Annotated transition systems for verifying concurrent programs

• Main Author: Paczkowski, Pawel
• Published: University of Edinburgh 1990
• Subjects: 004.01
• Online Access: http://ethos.bl.uk/OrderDetails.do?uin=uk.bl.ethos.660279

We propose what we view as a generalization of an assertional approach to the verification of concurrent programs. In doing so we put an emphasis on reflecting the semantic contents of programs rather than their syntax in the adopted pattern of reasoning. Therefore assertions annotate not a text of a program but a transition system which represents an object derived from the operational semantics, the control flow of a program.
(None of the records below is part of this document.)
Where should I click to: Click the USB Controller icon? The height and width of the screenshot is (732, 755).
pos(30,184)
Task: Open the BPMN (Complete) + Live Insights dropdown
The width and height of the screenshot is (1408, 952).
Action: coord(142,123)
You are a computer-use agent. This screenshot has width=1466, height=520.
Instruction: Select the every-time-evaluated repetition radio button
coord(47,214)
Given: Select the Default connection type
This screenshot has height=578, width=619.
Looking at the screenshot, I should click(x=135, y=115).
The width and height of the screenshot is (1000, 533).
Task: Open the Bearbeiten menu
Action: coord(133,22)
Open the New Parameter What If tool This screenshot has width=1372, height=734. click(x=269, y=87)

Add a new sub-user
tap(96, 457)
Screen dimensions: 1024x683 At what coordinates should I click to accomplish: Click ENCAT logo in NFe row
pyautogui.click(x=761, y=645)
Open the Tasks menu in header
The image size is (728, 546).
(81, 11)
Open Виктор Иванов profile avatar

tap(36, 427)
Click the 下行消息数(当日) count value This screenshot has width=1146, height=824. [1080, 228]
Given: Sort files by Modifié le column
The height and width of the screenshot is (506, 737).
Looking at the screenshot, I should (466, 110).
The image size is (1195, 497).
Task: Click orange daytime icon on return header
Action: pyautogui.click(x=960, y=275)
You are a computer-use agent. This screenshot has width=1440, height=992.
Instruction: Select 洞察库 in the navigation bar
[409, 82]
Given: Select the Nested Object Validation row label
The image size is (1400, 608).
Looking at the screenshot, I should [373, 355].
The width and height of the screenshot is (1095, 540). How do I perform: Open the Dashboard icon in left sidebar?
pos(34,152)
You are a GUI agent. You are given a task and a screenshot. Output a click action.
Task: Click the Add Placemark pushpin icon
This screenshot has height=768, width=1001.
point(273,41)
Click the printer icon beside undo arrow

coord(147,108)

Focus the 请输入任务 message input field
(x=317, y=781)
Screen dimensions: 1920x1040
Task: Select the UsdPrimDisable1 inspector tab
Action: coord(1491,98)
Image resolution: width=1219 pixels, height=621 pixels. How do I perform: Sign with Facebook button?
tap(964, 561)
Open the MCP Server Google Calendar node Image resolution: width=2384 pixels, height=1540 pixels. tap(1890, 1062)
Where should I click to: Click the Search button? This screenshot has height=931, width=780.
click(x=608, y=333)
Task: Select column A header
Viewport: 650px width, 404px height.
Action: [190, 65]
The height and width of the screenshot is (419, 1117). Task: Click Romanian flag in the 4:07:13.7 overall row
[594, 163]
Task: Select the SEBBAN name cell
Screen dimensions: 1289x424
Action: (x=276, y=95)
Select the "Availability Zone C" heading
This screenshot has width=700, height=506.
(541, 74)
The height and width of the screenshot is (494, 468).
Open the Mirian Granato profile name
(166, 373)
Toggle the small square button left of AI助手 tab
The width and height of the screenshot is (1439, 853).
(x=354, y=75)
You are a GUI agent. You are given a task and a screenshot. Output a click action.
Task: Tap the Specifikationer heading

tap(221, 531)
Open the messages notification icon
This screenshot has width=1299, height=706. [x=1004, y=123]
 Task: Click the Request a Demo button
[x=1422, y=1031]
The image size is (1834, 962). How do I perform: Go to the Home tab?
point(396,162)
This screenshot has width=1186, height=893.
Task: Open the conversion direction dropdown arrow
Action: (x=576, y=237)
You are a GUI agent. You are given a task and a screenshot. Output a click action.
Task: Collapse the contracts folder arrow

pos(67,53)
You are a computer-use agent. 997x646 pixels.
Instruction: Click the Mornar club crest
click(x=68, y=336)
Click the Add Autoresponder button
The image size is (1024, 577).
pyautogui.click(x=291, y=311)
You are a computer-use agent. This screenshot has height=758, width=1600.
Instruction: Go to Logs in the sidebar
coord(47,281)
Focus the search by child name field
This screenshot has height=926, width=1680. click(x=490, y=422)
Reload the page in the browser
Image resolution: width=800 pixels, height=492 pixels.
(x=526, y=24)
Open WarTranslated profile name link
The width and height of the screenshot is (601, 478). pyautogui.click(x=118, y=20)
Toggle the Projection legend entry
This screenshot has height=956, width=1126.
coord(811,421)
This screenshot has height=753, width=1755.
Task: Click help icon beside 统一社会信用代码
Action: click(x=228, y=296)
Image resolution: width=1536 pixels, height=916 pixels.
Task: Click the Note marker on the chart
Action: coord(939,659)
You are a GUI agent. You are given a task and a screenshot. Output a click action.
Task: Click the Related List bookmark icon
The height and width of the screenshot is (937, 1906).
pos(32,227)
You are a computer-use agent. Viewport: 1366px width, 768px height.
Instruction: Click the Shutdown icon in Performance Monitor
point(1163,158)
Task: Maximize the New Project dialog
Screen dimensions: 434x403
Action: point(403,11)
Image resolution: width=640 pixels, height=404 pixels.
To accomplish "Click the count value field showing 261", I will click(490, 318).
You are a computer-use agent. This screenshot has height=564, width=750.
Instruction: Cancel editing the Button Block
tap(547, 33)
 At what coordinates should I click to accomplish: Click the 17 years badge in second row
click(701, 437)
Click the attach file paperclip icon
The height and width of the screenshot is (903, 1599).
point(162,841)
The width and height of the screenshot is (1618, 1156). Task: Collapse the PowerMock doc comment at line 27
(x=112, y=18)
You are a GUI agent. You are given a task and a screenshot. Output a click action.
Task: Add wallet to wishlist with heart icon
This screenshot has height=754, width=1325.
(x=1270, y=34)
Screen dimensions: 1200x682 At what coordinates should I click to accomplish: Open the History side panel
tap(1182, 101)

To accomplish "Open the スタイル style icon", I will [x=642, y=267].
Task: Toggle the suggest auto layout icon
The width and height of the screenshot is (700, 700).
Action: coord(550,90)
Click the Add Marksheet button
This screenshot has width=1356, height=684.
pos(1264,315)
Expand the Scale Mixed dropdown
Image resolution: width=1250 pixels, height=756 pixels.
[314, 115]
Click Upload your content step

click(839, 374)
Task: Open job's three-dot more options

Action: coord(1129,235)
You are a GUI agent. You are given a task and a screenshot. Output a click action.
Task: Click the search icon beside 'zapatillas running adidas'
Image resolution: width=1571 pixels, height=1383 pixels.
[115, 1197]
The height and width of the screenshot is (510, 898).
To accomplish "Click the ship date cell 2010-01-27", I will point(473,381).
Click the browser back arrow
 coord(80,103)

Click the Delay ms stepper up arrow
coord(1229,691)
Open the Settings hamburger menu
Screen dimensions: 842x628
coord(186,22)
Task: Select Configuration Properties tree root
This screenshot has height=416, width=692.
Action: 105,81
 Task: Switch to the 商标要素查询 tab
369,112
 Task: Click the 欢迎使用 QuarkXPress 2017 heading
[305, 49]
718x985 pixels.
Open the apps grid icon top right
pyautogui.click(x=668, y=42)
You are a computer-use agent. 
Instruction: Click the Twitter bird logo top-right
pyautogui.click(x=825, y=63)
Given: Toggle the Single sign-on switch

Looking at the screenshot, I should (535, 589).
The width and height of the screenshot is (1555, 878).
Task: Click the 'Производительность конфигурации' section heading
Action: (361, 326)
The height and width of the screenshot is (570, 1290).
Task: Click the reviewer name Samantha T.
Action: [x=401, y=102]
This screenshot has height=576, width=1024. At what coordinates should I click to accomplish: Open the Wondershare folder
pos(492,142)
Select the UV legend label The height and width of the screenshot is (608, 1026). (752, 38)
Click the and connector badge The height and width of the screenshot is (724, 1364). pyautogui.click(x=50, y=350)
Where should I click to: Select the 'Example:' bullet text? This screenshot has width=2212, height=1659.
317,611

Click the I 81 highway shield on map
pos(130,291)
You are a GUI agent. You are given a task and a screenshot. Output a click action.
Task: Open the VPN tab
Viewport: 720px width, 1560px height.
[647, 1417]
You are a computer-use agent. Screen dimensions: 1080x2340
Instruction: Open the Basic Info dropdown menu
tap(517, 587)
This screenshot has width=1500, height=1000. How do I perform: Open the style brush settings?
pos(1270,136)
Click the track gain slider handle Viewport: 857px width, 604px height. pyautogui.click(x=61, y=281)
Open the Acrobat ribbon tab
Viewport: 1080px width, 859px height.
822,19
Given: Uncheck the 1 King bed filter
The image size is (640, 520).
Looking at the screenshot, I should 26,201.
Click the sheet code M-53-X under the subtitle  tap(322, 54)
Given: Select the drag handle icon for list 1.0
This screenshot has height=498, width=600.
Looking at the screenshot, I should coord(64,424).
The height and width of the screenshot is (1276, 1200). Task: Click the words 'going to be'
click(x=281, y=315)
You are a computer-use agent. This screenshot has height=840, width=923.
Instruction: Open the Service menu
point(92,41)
Unlike in the case of sequential programs, where annotating a program text and its control flow amounts to the same, those two possible patterns of attaching assertions are different in the presence of concurrency. The annotated transition systems (annotations, in short) that we introduce and the satisfaction relation between behaviours and annotations are intended to capture the basic idea of assertional reasoning, i.e. of characterizing the reachable states of computations by assertions and deriving program properties from such characterizations. We emphasize the role of control flow as, on the one hand, a separable ingredient of the operational semantics and, on the other hand, as a major concern in formulating properties of concurrent programs and verifying them. The rigorous definition of control flow proves important for analysing deadlock freedom and mutual exclusion. We develop proof techniques for showing partial correctness, mutual exclusion, deadlock freedom, and termination of concurrent programs. The relative ease in establishing soundness and completeness of the proposed proof methods is due to the fact that the semantics is given a priority in suggesting the pattern of reasoning and the abstractions of program behaviours. Moreover, as annotations can faithfully represent control flows of programs, no need for auxiliary variables arises. We consider also a method which allows us to isolate some inessential interleavings of concurrent actions and ignore them in correctness proofs, where a partial commutativity relation on actions is exploited. The concepts of trace theory provide a convenient framework for this study. Investigating this particular issue in an assertional framework was in fact an important objective from the outset of this work.